Ho, ho, here we go – the holiday season. Let me start by wishing everyone some solid quality time together. We are indeed in the “most wonderful time of the year.”
Unfortunately, especially with the most recent Log4j bug, it could also become the most “Plunder-full” time of the year, resulting in massive financial losses, factory slowdowns, and delayed deliveries.
This season promises to see surges in consumer demand for products and travel with major online buying. Great news for the retail, travel, airline, and hospitality industries. It’s also potentially better news for cybercriminals looking to skim and defraud their way into a very profitable holiday season.
As a result of the pandemic, e-commerce growth has accelerated over the past 18 months. Consider this stat from the National Retail Federation: 2021 online retail sales are expected to grow between 18 and 23% to between $1.14 and $1.19 trillion. Also, consider that even with the news of the Omicron variant, some 100 million Americans are still expected to travel – big news for airlines, hotels, and the like. But with the good, comes the bad. Cybercriminals are frothing at the mouth because they see a major opportunity to conduct client-side and Magecart attacks.
Understanding a client-side attack
Here’s how it works:
Content gets served and enriched: Attackers load web application logic it runs in the browser, beyond the protection of server-side security. The code gets dynamically downloaded from a remote server, which means that it bypasses traditional security infrastructure, including firewalls and web application firewalls.
All scripts have the same level of control: Third-party and fourth-party scripts have the same level of control as the owner’s scripts. Every script on the page has access and authorship capability, meaning it can change the webpage, access all information on it (including forms), and even record keystrokes.
The vulnerability gets easily exploited: All it takes is for a threat actor to hack a third-party vendor and have its code changed or an internal developer to integrate malicious code, whether accidentally or intentionally. Website owners have limited means to dynamically detect the change and no means to stop it.
Five mistakes the bad guys count on
The risk isn’t understood/prioritized. Until recently, most organizations have vastly underestimated the risk that client-side attacks present. It’s now a major attack vector, and it’s a growing one as well. Just last month, the NCSC warned 4,000+ retailers across the UK that they were the targets of client-side attacks. In 2021, formjacking was responsible for 61% of web breaches. British Airways saw a staggering $200 million initial fine (reduced to $20 million) for GDPR non-compliance because of a client-side attack. Since 2017, 150 million payment cards were detected as being compromised via Magecart attacks, with cybercriminals attempting to monetize the cards on the dark web for an estimated total of $37 billion.
Lack of focus on third parties.
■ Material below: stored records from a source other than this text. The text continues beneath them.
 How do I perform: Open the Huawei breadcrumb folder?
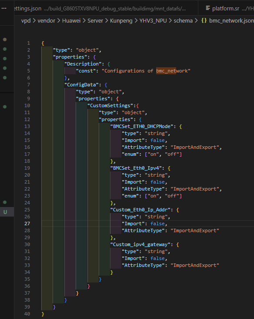coord(71,20)
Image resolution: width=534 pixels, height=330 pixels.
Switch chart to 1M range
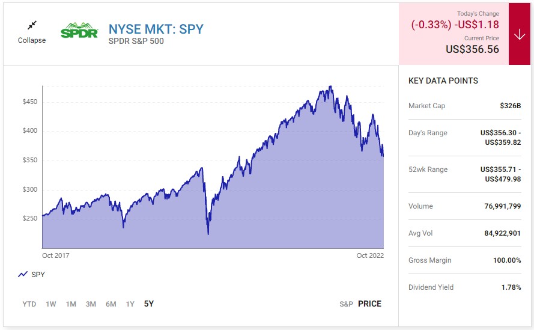(71, 304)

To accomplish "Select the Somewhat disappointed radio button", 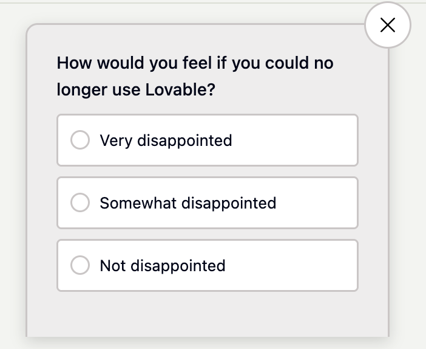I will tap(80, 202).
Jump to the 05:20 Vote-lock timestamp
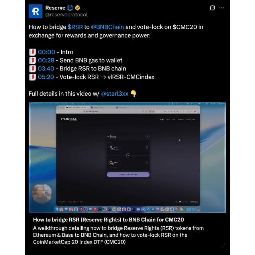 pos(46,77)
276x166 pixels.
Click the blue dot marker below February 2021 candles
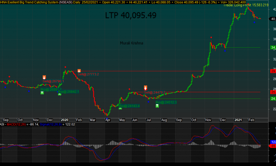pyautogui.click(x=254, y=22)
How many vendors are plugged into the company’s consumer-facing site? What purpose does each serve? Are they required on highly sensitive pages? Is their code giving them read/write access to forms? In most conversations with security teams, these answers aren’t known. This isn’t a knock against those teams – they’ve been focused on the dozens of other risks they need to manage – but it is troubling because these attacks only continue to increase, and the risk they carry is quite material. Security teams can quickly assess how much exposure the company has on its consumer-facing site. Do it now.
The client-side gets ignored. Security teams have a duty of care regarding data collected on the company’s site; just because the team may have protected the server side doesn’t mean that its responsibility ends. Know that adversaries are focused on the client side, so the security team has to do something to cut off this attack vector. Waiting isn’t an option – just ask any of the brands that have suffered these attacks and the resulting financial losses.
Teams try to solve the problem with only detect and alert. Most security teams are already overworked, understaffed, fatigued, drowning in alerts. Solving this problem can’t add more burden to an already overburdened security team. Some approaches to web application client-side protection use the “detect and alert” approach. They flag potentially malicious activity and ask the team to investigate and respond. We’re talking about consumer-facing web properties with hundreds of millions of monthly or quarterly sessions – the team needs a solution that prevents the problem from the start, doesn’t impact site performance, and requires little to no human oversight to work.
Thinking it won’t happen here. If history of client-side attacks teaches us anything, cybercriminals are creatures of opportunity. Organizations that have been hit range from multi-national, household names, to small retailers like those the NCSC recently warned. The industry doesn’t seem to matter much either; attacks have hit retail, financial services, hospitality, healthcare, travel, and gaming. If there’s a way to profit from stealing the data the company collects, adversaries will have an interest. These are all real and growing risks that companies must address – and that’s why Gartner recently said we’re just a few years away from the mainstream adoption of web application client-side protection. Only security geeks like us will wish for web application client-side protection for the holidays, but with all the impending threats, it’s one of the best gifts we could receive.